Only what runs from the line with "Task: Click the $1.99 price for Next Stop" to the final line of the records below should be given again, word for word.
___ Extracted information ___
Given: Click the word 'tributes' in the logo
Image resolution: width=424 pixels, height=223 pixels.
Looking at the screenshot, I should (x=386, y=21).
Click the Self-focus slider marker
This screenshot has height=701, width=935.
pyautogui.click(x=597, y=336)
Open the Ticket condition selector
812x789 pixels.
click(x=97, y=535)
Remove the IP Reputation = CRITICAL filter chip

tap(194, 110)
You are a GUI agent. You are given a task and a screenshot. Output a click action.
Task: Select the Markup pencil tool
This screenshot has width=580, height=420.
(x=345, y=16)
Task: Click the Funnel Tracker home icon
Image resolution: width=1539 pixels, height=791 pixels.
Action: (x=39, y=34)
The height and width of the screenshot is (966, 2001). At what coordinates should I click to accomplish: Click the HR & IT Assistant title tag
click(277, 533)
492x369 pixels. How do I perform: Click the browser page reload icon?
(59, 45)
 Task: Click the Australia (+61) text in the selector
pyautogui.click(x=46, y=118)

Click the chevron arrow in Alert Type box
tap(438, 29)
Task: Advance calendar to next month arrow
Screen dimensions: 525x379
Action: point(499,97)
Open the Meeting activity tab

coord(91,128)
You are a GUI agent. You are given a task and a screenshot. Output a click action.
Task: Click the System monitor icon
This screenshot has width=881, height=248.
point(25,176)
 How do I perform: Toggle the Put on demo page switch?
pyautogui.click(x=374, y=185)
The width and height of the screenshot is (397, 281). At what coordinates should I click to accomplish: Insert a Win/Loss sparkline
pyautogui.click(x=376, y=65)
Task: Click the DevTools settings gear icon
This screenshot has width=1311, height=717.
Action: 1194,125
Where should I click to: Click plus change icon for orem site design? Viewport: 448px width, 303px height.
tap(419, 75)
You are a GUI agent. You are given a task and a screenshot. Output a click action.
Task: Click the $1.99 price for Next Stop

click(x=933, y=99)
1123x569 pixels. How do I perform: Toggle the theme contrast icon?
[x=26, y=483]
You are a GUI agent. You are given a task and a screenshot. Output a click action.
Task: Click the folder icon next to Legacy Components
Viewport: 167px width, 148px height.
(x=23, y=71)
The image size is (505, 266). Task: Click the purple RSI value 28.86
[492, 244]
___
_Response to the task_:
Task: Click the $1.99 price for Next Stop

click(x=933, y=99)
1123x569 pixels. How do I perform: Toggle the theme contrast icon?
[x=26, y=483]
You are a GUI agent. You are given a task and a screenshot. Output a click action.
Task: Click the folder icon next to Legacy Components
Viewport: 167px width, 148px height.
(x=23, y=71)
The image size is (505, 266). Task: Click the purple RSI value 28.86
[492, 244]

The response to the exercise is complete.